_What you are asked to do_: An image-free, word-for-word version of the records below is to be returned.

(Provided material Opens)

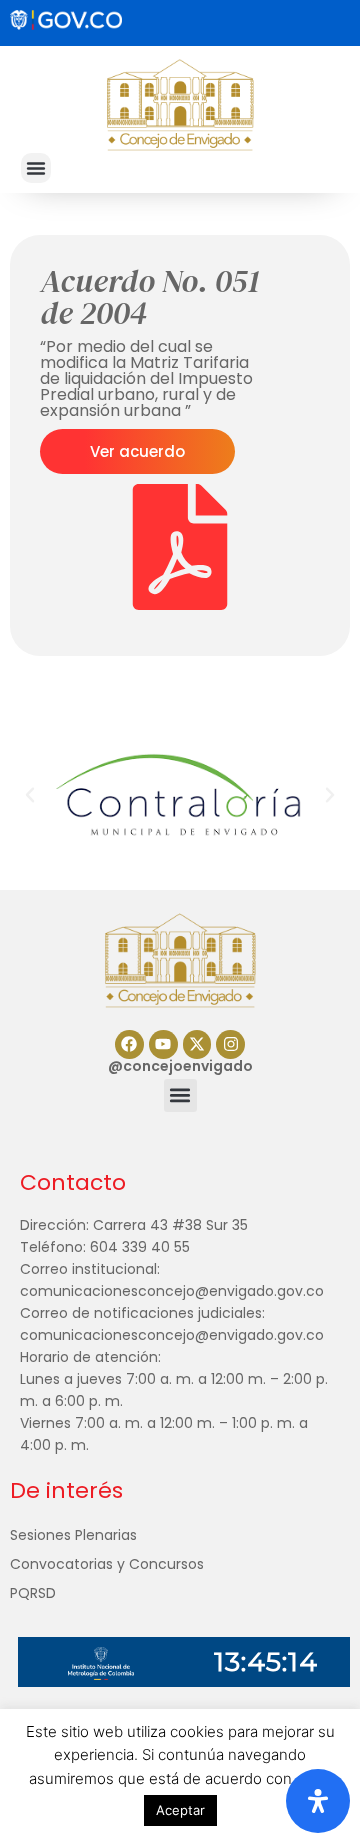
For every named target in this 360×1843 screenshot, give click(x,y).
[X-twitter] (197, 1044)
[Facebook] (129, 1044)
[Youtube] (163, 1044)
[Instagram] (230, 1044)
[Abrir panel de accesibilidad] (318, 1801)
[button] (36, 168)
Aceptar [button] (180, 1810)
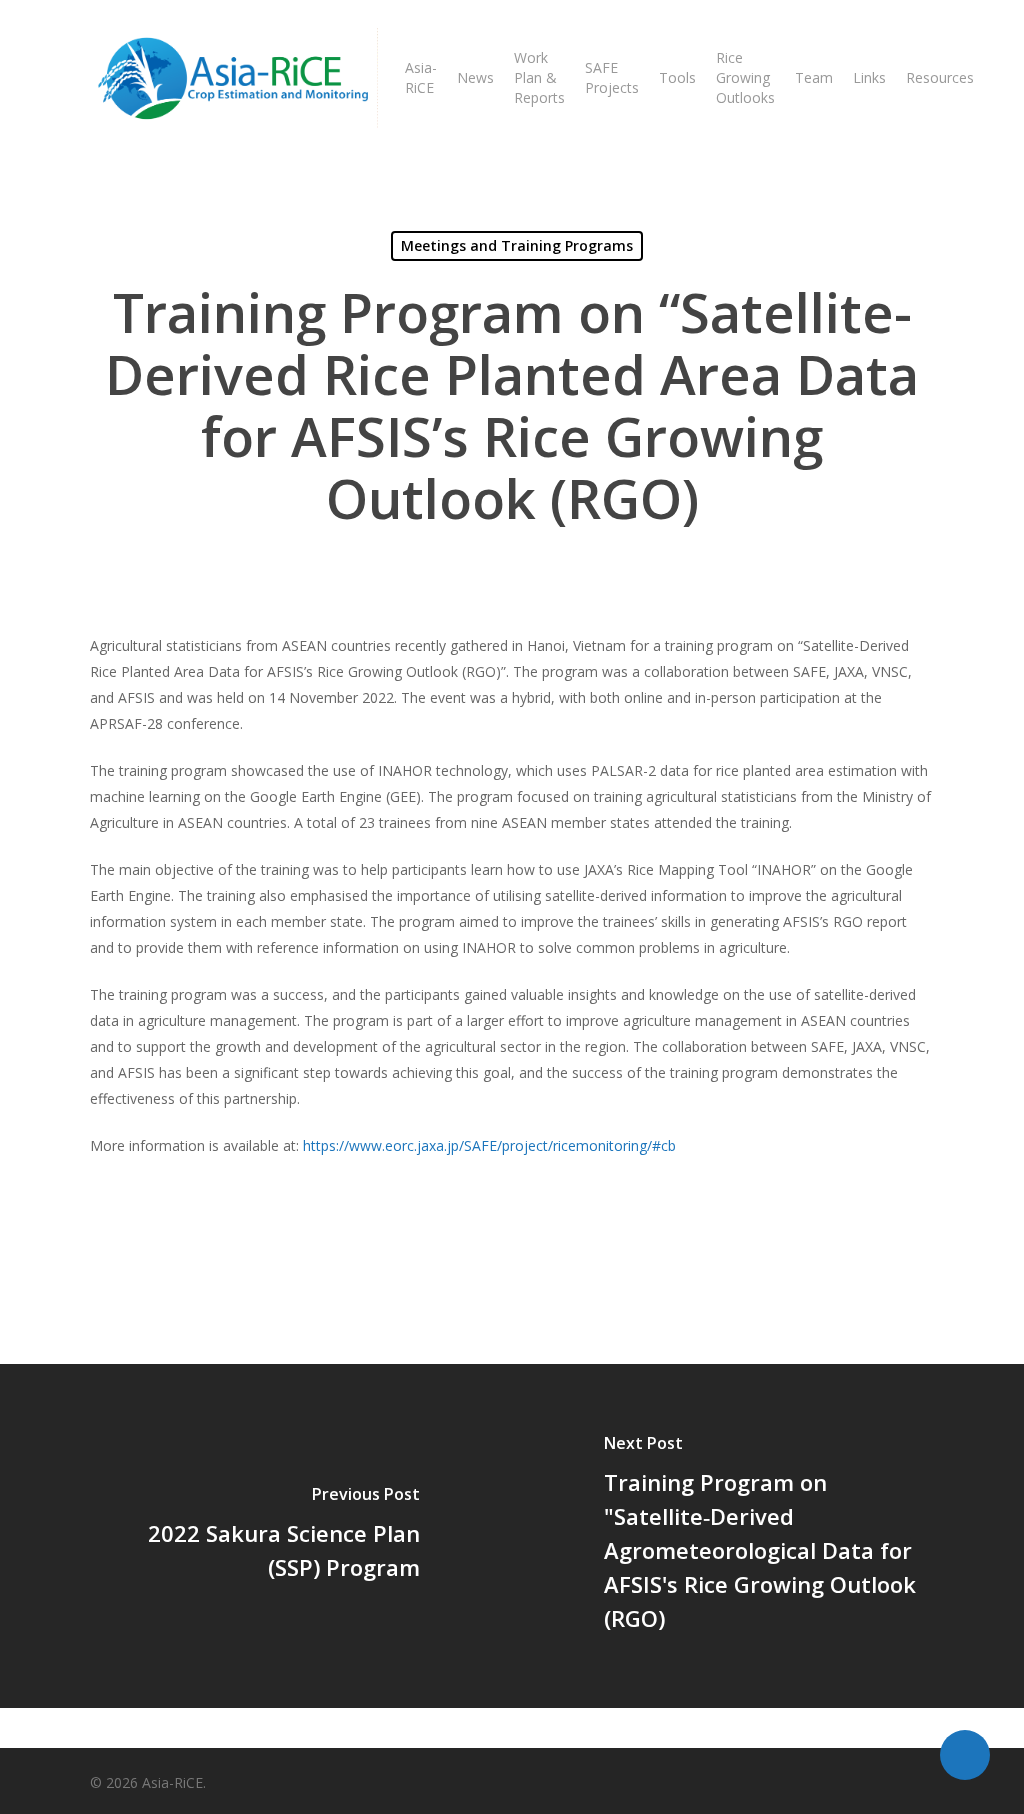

(Provided material Closes)

_Answer area_:
For every named target in this 360×1843 screenshot, give click(x,y).
[X-twitter] (197, 1044)
[Facebook] (129, 1044)
[Youtube] (163, 1044)
[Instagram] (230, 1044)
[Abrir panel de accesibilidad] (318, 1801)
[button] (36, 168)
Aceptar [button] (180, 1810)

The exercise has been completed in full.